→ **Source material**:

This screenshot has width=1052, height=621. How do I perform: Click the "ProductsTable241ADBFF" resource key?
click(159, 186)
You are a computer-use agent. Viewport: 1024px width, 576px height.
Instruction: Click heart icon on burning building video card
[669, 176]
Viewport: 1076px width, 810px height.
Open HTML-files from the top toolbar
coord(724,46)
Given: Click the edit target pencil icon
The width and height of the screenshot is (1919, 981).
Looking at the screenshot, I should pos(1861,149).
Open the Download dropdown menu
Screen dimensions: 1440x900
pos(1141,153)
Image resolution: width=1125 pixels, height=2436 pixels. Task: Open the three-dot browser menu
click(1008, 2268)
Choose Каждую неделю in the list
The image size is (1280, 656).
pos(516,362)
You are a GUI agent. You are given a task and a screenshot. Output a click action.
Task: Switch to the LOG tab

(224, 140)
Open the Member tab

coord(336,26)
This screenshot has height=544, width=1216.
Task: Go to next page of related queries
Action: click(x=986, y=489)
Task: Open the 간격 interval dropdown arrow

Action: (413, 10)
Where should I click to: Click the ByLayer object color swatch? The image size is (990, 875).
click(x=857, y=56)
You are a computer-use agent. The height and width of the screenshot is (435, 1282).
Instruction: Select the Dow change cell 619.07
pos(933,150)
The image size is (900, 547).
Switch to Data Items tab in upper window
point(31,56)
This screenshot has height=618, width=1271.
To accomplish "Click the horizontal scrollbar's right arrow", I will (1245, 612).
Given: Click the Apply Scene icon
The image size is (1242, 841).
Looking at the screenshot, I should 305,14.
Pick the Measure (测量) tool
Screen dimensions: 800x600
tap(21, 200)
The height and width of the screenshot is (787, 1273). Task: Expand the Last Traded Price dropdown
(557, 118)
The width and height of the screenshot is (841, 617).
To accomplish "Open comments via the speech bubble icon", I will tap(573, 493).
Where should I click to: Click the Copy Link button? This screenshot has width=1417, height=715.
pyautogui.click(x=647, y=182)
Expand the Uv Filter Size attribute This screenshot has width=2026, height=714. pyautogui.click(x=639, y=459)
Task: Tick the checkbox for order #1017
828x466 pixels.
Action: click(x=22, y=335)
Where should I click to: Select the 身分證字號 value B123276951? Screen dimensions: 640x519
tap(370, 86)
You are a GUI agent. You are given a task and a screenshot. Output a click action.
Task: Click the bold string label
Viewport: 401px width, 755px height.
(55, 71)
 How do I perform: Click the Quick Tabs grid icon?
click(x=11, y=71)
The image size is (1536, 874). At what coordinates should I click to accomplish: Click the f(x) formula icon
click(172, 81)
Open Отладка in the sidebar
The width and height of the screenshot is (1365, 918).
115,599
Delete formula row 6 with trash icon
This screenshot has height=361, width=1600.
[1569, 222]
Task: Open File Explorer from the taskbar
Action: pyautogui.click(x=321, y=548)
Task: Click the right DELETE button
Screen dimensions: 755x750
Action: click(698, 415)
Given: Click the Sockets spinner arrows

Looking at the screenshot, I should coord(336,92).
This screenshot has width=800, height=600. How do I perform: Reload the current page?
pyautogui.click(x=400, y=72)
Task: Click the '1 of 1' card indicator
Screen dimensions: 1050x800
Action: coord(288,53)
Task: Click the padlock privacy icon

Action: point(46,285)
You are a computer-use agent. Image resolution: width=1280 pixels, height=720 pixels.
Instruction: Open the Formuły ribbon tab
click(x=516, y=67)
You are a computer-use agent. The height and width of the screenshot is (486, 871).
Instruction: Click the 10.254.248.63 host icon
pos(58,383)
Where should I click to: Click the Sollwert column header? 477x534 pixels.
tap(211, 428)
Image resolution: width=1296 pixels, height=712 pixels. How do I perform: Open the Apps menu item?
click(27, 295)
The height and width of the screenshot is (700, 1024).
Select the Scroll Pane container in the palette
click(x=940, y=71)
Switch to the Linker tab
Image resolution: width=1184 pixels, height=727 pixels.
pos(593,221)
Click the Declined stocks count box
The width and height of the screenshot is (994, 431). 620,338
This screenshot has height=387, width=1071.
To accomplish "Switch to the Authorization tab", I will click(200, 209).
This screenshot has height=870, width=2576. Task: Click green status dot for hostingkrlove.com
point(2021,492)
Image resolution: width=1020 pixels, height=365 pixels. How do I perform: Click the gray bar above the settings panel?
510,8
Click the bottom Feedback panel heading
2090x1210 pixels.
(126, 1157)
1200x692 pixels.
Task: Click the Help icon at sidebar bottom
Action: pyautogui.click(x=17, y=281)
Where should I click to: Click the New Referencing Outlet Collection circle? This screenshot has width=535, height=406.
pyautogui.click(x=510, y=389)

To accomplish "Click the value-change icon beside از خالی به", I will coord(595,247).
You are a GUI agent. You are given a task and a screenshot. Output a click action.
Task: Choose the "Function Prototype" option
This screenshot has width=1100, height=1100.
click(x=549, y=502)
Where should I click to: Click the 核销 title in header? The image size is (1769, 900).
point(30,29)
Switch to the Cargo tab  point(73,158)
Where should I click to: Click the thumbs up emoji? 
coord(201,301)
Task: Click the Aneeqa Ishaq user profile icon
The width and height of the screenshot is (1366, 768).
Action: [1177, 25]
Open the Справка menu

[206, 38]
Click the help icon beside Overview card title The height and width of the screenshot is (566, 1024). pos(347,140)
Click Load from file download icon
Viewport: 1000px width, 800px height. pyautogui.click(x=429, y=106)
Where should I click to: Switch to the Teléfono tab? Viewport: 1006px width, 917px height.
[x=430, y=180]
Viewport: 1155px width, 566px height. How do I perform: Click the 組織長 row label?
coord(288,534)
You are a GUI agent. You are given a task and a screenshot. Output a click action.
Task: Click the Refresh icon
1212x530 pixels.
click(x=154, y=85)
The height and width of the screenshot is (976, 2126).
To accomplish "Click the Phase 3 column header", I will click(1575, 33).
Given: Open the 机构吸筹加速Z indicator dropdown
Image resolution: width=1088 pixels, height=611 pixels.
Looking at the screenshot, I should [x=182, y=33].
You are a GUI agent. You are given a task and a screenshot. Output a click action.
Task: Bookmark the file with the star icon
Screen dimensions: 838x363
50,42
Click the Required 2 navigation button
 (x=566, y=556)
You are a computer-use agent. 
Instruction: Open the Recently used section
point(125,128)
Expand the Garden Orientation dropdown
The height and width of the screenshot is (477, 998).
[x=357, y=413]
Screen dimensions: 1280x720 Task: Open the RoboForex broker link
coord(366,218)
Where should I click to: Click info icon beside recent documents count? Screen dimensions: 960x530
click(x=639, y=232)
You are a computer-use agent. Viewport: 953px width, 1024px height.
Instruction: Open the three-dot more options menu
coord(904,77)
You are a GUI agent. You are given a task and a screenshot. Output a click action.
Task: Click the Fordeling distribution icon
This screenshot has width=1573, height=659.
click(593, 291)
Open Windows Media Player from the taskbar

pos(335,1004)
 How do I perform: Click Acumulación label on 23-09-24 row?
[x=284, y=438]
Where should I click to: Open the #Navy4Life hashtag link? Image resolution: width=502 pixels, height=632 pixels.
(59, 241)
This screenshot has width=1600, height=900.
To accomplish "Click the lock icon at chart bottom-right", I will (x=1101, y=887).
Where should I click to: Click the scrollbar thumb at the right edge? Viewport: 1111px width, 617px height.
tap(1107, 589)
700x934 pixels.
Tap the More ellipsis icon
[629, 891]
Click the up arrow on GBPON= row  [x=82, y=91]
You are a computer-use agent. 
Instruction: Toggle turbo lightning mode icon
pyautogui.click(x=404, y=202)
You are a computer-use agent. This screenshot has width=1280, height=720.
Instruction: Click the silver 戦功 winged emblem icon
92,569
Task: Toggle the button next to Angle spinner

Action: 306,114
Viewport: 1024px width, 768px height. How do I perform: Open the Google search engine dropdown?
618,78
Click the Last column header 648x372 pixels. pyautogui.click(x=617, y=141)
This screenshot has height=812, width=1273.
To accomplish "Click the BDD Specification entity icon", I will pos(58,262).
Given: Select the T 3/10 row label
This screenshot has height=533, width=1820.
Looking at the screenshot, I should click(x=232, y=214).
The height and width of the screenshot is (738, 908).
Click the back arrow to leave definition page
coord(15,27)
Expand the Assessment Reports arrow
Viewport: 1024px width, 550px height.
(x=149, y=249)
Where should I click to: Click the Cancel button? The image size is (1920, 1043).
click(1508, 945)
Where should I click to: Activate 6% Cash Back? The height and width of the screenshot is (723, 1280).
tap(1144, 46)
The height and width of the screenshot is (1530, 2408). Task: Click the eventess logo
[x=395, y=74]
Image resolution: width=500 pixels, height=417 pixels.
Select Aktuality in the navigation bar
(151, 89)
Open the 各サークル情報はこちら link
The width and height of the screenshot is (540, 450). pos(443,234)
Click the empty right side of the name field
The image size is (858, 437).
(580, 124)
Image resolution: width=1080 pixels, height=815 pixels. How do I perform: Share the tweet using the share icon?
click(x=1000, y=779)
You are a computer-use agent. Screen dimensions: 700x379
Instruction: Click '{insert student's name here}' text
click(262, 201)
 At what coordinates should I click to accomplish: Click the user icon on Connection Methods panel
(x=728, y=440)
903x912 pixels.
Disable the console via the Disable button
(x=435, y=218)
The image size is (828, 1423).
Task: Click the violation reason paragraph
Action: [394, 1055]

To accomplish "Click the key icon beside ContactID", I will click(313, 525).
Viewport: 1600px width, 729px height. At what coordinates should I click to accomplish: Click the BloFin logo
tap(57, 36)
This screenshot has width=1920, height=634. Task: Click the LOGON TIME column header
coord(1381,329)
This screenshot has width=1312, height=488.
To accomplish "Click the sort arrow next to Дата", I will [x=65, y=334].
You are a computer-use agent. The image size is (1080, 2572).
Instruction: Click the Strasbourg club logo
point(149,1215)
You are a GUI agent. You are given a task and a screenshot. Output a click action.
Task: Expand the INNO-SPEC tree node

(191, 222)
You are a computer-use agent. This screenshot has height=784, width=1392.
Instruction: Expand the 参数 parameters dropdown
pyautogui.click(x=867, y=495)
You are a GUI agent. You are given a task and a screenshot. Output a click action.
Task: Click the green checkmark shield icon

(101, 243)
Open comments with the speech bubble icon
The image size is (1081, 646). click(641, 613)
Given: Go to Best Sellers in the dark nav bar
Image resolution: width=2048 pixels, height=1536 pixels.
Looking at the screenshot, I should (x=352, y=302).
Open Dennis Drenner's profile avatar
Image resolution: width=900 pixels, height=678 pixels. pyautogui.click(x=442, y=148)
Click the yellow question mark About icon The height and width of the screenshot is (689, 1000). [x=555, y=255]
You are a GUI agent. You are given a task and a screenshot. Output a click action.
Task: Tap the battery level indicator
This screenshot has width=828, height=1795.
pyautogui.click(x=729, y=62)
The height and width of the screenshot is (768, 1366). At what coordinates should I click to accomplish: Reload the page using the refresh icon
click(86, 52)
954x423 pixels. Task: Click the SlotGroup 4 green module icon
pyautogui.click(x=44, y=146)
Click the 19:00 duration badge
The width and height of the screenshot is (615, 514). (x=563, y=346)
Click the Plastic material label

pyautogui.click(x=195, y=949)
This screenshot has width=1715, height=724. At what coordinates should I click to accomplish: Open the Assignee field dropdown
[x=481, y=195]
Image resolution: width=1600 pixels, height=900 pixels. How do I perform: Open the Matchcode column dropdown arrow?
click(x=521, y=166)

→ **Problem details**:
Only one stretch of the entries above is wanted: the lines from the one containing "How do I perform: Click Acumulación" through the one containing "This screenshot has width=1600, height=900.". Please reproduce it exactly.

→ **Exercise result**:
 How do I perform: Click Acumulación label on 23-09-24 row?
[x=284, y=438]
Where should I click to: Open the #Navy4Life hashtag link? Image resolution: width=502 pixels, height=632 pixels.
(59, 241)
This screenshot has width=1600, height=900.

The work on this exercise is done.